Review of Hugo, starring Asa Butterfield, Chloe Grace Moretz, Jude Law and Ben Kingsley.

One would have to have a particularly sharp eye and see all the 3-D films of the last few years back-to-back to really judge whether or not Hugo makes the best use of 3-D since Avatar. It’s certainly one of the best – so many films have been routinely put out in 3-D to capitalize on the trend (and converted from their original format) that it’s hard to remember anymore what movies were in 3-D and what movies weren’t. It can be said though that Hugo makes the best use of 3-D within “the real world” (as in a recognizable world with human beings in a real city with no animated creatures running around). And Martin Scorsese is certainly the most significant filmmaker to do a 3-D movie since James Cameron.
Scorsese captures our attention right away – with a 3-D snowfall that makes us feel like we’re within a snow globe and a long tracking shot of a Parisian train station in the 1930s. The shot makes terrific use of 3-D but is also the first step in bringing the movie full circle artistically (you’ll get it at the end). The train station is home to Hugo (Asa Butterfield), an orphan who lives secretly in its tunnels and storage areas, keeping the clocks wound and running on time without anyone knowing it. It’s also where Scorsese gets his best 3-D shots – moving his camera in and out of long passageways and capitalizing on the intricacies of each clock’s wheels and gears.
Hugo lives alone there – his uncle has vanished and his parents long dead. He has one thing to remember his father by – an automaton (we’d call it a robot in a movie that takes place after the 1930s) that the two of them worked on together. It’s missing some parts, but supposedly when it works, it can write. And Hugo can’t help but feel if it wrote something, it’d be a message from his father. Hugo gets involved with “Papa George” (Ben Kingsley) who runs a magic shop at the station and his goddaughter Isabelle (Chloe Grace Moretz). Papa has a fascination with Hugo’s notebook and keeps him at an antagonistic distance. Isabelle becomes Hugo’s friend and helps him try and figure out what Papa George’s problem is.
Butterfield is a good little actor who can break your heart at the right time, and Moretz, who played the ultra-violent Hit Girl in Kick-Ass is an old-fashioned throwback to wide-eyed innocents of classic movies. It all sounds a little pretentious, but that’s offset at times by the humor of Sacha Baron Cohen as the inspector chasing orphans out of the station. Kids will latch on to their cat-and-mouse game.
As the mystery of the automaton unfolds, fans of film will love what it reveals. Scorsese works in a history lesson that covers everything from Harold Lloyd hanging from a clock tower to a famous photo of an 1895 Parisian train wreck to the iconic image of a rocket in the eye of the moon in the seminal A Trip to the Moon. Film buffs will marvel at what’s ultimately Scorsese’s tribute to the birth of movie-making and will appreciate how one of the greatest filmmakers of all time has taken modern movie technology to create a work of art that pays tribute to the classics.

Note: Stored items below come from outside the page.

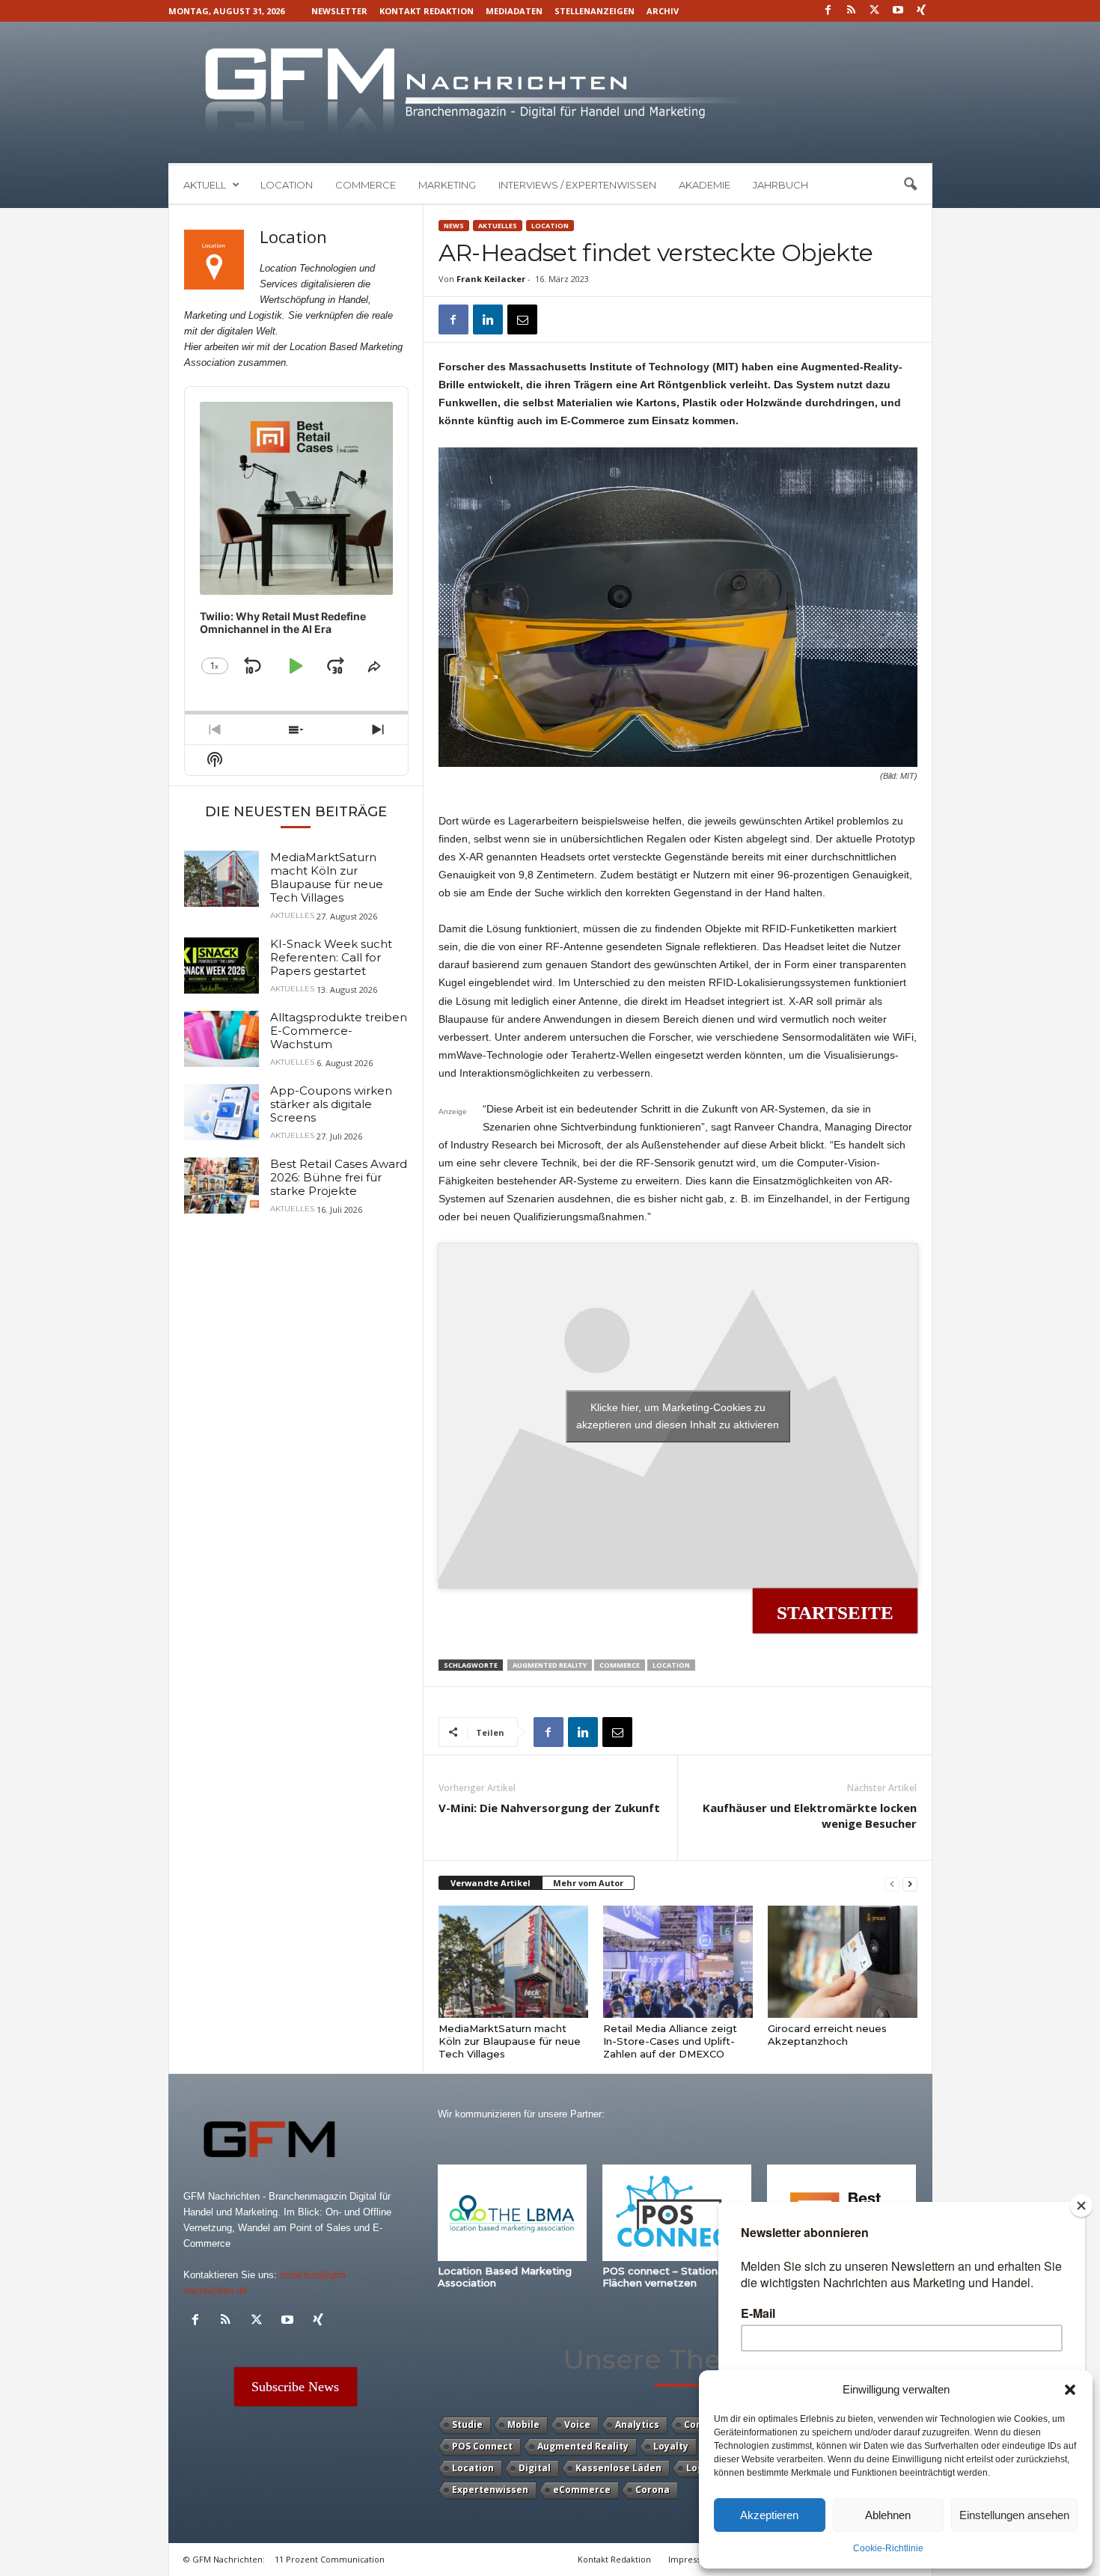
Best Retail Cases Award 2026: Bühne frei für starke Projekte (338, 1177)
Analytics (637, 2424)
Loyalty (670, 2446)
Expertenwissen (490, 2489)
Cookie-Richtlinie (888, 2548)
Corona (652, 2489)
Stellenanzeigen (594, 10)
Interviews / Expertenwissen (577, 185)
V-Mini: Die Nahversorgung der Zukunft (549, 1807)
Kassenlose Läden (618, 2468)
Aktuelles (497, 225)
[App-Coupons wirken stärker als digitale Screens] (221, 1112)
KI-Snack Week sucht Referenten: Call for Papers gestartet (331, 957)
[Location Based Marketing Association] (512, 2212)
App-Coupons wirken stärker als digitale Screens (331, 1104)
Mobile (523, 2424)
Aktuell (204, 185)
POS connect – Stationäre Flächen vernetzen (668, 2277)
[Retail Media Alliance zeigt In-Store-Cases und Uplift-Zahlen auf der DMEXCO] (678, 1962)
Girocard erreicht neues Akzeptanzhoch (827, 2034)
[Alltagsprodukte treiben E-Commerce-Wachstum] (221, 1039)
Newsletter (339, 10)
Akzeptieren (769, 2515)
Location (286, 185)
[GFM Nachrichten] (550, 92)
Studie (467, 2424)
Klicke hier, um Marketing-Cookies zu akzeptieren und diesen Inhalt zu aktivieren (677, 1416)
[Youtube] (898, 11)
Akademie (704, 185)
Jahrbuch (780, 185)
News (454, 225)
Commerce (365, 185)
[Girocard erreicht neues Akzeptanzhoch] (842, 1962)
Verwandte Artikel (490, 1882)
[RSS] (852, 11)
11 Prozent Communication (330, 2559)
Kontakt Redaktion (426, 10)
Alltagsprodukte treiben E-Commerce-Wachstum (338, 1030)
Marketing (447, 185)
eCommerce (582, 2489)
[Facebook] (828, 11)
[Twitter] (875, 11)
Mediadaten (514, 10)
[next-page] (909, 1883)
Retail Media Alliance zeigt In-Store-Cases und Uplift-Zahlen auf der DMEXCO (670, 2041)
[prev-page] (891, 1883)
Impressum (691, 2559)
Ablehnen (888, 2515)
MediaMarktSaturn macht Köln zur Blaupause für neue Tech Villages (510, 2041)
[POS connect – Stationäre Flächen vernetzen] (677, 2212)
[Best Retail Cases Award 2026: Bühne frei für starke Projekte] (221, 1185)
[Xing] (921, 11)
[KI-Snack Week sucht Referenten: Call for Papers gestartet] (221, 965)
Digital (535, 2468)
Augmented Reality (550, 1665)
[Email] (522, 319)
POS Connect (482, 2446)
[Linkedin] (488, 319)
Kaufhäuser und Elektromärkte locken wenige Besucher (810, 1815)
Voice (577, 2424)
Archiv (663, 10)
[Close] (1081, 2205)
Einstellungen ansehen (1014, 2515)
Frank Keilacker (490, 278)
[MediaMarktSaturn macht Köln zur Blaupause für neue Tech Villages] (513, 1962)
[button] (1070, 2389)
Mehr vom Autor (588, 1882)
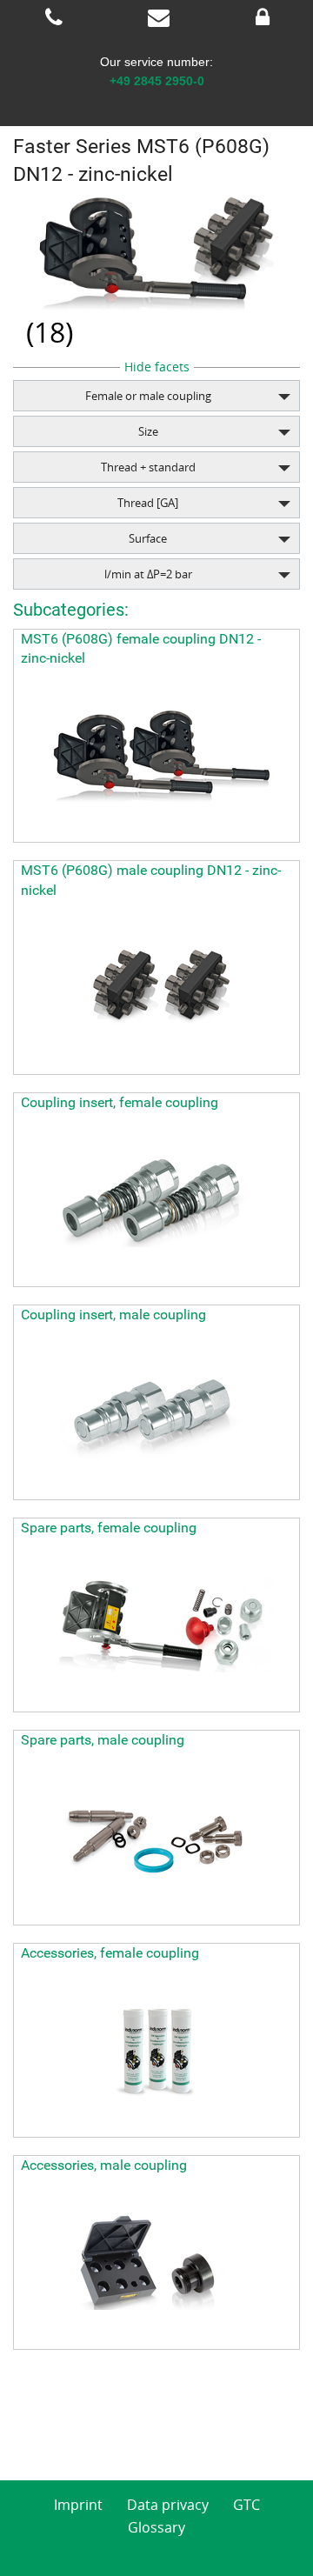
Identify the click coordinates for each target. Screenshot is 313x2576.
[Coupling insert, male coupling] (156, 1412)
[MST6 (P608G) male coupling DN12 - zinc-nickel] (156, 987)
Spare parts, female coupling (108, 1527)
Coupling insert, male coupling (113, 1314)
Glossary (156, 2527)
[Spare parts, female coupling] (156, 1625)
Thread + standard (148, 467)
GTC (246, 2504)
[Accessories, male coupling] (156, 2262)
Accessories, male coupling (104, 2165)
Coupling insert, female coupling (119, 1102)
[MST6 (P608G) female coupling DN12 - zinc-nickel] (156, 755)
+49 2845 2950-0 (157, 81)
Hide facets (157, 366)
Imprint (78, 2504)
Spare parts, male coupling (102, 1740)
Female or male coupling (148, 396)
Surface (148, 538)
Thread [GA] (147, 503)
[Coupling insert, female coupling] (156, 1199)
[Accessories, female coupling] (156, 2050)
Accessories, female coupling (110, 1953)
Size (148, 431)
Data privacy (168, 2504)
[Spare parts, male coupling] (156, 1838)
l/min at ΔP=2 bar (148, 574)
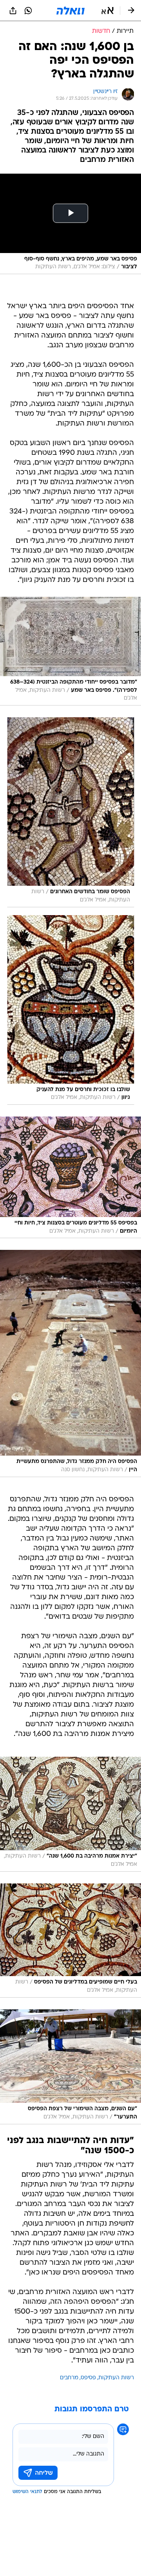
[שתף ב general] (13, 10)
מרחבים (69, 2377)
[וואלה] (70, 10)
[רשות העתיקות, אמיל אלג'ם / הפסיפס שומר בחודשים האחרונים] (70, 812)
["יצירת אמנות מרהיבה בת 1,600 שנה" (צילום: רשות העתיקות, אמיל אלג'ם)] (70, 1814)
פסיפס (88, 2377)
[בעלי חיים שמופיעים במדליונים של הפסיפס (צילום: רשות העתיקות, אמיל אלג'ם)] (70, 1940)
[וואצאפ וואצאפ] (28, 10)
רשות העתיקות (116, 2377)
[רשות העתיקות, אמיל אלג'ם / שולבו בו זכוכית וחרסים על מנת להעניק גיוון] (70, 1010)
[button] (107, 10)
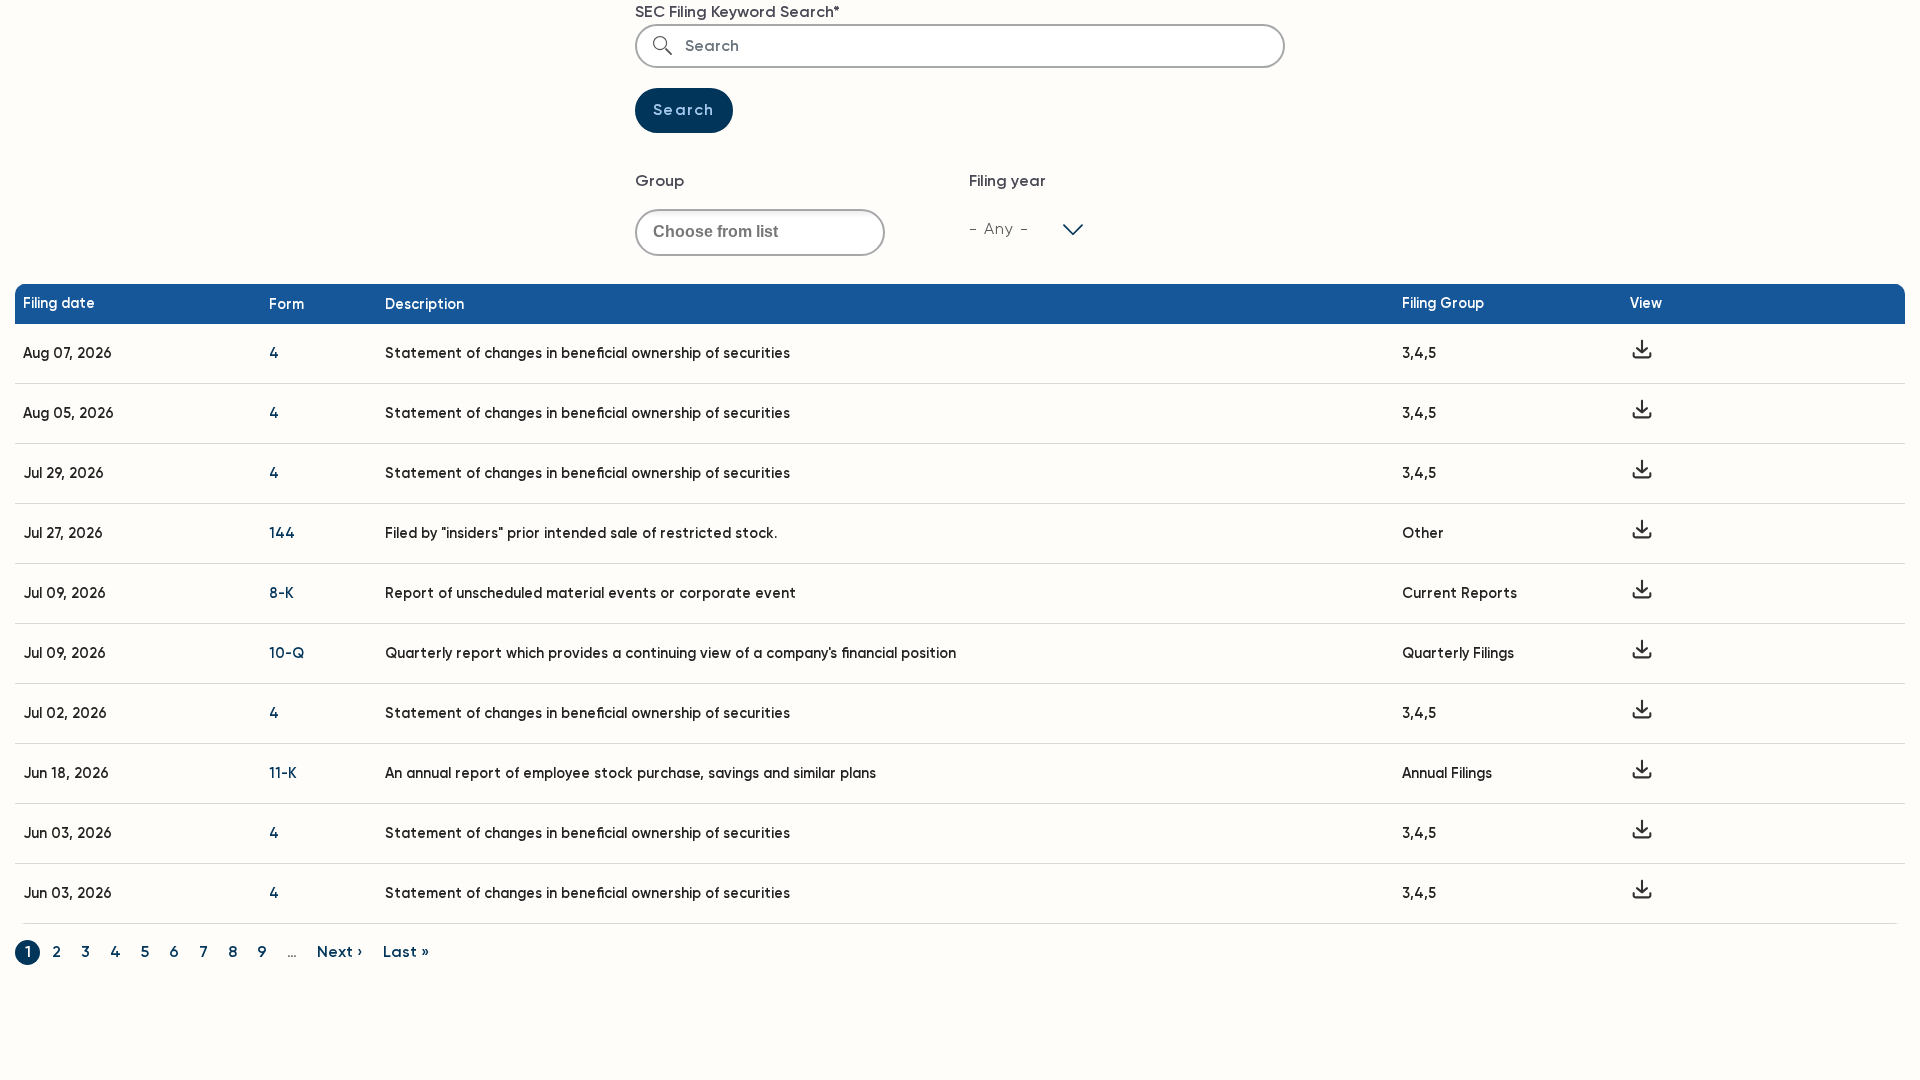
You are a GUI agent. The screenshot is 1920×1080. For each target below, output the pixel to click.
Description (424, 304)
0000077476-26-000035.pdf (1642, 653)
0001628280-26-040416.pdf (1642, 893)
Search (684, 109)
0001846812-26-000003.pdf (1642, 473)
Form (286, 304)
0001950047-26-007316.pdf (1642, 533)
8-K (281, 593)
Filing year (1007, 180)
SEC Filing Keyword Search (734, 11)
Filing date (59, 303)
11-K (283, 773)
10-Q (286, 653)
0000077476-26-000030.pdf (1642, 773)
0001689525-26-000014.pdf (1642, 413)
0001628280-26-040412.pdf (1642, 833)
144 (282, 533)
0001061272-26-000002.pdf (1642, 353)
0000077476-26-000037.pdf (1642, 593)
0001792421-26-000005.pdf (1642, 713)
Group (659, 180)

Kids, on the other hand, may just feel suckered. Hugo is marketed as a big holiday family film, and with its railroad 3-D imagery, families may be anticipating some kind of cross between Harry Potter and The Polar Express. The forty-something adult that watched the movie can’t help but think the kids’ eyes will gloss over as soon as they discover the mystery/adventure has tricked them into a history lesson. With no new animated monsters or special effects to liven things up, one gets used to the 3-D after awhile, no matter how well shot.
Scorsese – the mastermind behind violent masterpieces like Raging Bull and GoodFellas – has said he wanted to finally make a movie his kids could see. And he certainly did. But be warned – he made it for his kids, and it’s pretty well focused on showing his kids the things that fascinated him as a boy. It’s a masterwork of art by a great artist – that pays tribute to some other pioneering artists. But you have to be into that sort of thing.